Une proposition volontairement sans budget ni calendrier

Une augmentation du nombre de lits et un maintien des conditions de travail pour les personnels soignants, dans une zone considérée comme un désert médical : c'est ce que permettrait ce projet alternatif, dont le cahier des charges ne contient « volontairement pas de calendrier ni de budget prévisionnel ».
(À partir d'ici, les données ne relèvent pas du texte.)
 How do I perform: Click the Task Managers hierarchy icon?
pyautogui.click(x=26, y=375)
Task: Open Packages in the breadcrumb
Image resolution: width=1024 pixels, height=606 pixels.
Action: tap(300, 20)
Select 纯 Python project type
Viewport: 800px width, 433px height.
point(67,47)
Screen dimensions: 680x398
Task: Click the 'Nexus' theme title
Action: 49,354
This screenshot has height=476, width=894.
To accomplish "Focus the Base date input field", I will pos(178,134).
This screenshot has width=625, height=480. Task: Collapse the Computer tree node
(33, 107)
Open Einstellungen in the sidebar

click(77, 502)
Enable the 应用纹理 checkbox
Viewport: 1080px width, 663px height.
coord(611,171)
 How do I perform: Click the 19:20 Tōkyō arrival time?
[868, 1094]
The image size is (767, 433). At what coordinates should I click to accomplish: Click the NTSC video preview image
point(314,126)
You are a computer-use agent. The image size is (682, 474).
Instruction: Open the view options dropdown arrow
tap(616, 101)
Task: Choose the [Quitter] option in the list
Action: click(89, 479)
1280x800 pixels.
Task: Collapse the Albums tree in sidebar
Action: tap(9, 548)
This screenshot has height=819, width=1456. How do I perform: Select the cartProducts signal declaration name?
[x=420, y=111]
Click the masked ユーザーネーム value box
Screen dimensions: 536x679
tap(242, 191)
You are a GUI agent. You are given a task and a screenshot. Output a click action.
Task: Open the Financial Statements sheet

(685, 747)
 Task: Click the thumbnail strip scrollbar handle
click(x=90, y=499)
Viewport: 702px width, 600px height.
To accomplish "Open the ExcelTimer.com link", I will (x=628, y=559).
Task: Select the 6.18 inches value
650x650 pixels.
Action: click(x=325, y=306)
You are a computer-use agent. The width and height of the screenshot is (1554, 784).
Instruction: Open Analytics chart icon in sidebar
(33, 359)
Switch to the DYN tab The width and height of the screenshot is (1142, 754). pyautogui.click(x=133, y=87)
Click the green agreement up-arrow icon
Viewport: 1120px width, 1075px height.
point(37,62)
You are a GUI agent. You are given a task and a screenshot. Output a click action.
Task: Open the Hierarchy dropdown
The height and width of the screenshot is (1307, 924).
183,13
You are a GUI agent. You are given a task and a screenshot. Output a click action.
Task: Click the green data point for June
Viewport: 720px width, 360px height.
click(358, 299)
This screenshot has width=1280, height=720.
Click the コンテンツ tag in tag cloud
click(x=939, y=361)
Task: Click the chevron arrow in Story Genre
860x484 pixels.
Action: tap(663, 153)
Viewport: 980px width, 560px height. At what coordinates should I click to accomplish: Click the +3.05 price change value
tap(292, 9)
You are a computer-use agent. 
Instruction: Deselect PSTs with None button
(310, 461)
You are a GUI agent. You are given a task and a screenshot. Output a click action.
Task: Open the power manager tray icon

Ce texte « ne saurait constituer un projet définitif, d'une part car ses auteurs (NDLR : soignants, citoyens, élus) n'ont pas les compétences ni les moyens requis en termes d'architecture, d'urbanisme, d'environnement… Et d'autre part car la réalisation d'un tel projet incombe aux maîtres d'ouvrage. »

L'AP-HP précise que « les maîtres d'ouvrage préparent les réponses aux questions posées par les collectifs ayant fait des présentations le 19 janvier (NDLR : lors d'une réunion de concertation) ». Mais indique aussi que les quatre groupements candidats à la construction du grand hôpital nord seront départagés le 4 mars prochain.

«Il faut un moratoire pour réfléchir à ces alternatives»

Quant à l'épineuse question du nombre de lits, elle a fait l'objet « d'arbitrages positifs » début novembre, rappelle l'AP-HP : « L'ajout de trois unités d'hospitalisation supplémentaires porte les capacités totales de prise en charge au sein du campus (incluant l'hôtel hospitalier) à plus de 1 200 lits et places, et en période de tension (pandémie, grippe hivernale, etc) à plus de 1 300 lits et places. En cohérence avec l'évolution des prises en charge vers plus d'ambulatoire et de lien avec la ville, le nombre de lits et places disponibles dans l'hôpital nord est de -18 % par rapport aux capacités actuelles de Bichat et Beaujon. Avec les lits en hôtel hospitalier, il n'est plus que de -7 % et en cas de tension, la transformation de chambres seules en chambres doubles offre un capacitaire équivalent à celui existant. »

« Ils disent qu'ils vont doubler les lits par chambre mais pas doubler le personnel. Un lit, ce n'est pas juste physique », s'agace le député Éric Coquerel.

« Il faut un moratoire pour réfléchir à ces alternatives, réclame, comme les autres participants, Hakim Bécheur, chef du service d'hépato-gastroentérologie à Bichat. La concertation aurait dû se tenir beaucoup plus en amont. » Une prochaine réunion de post-concertation doit se tenir le 2 mars prochain.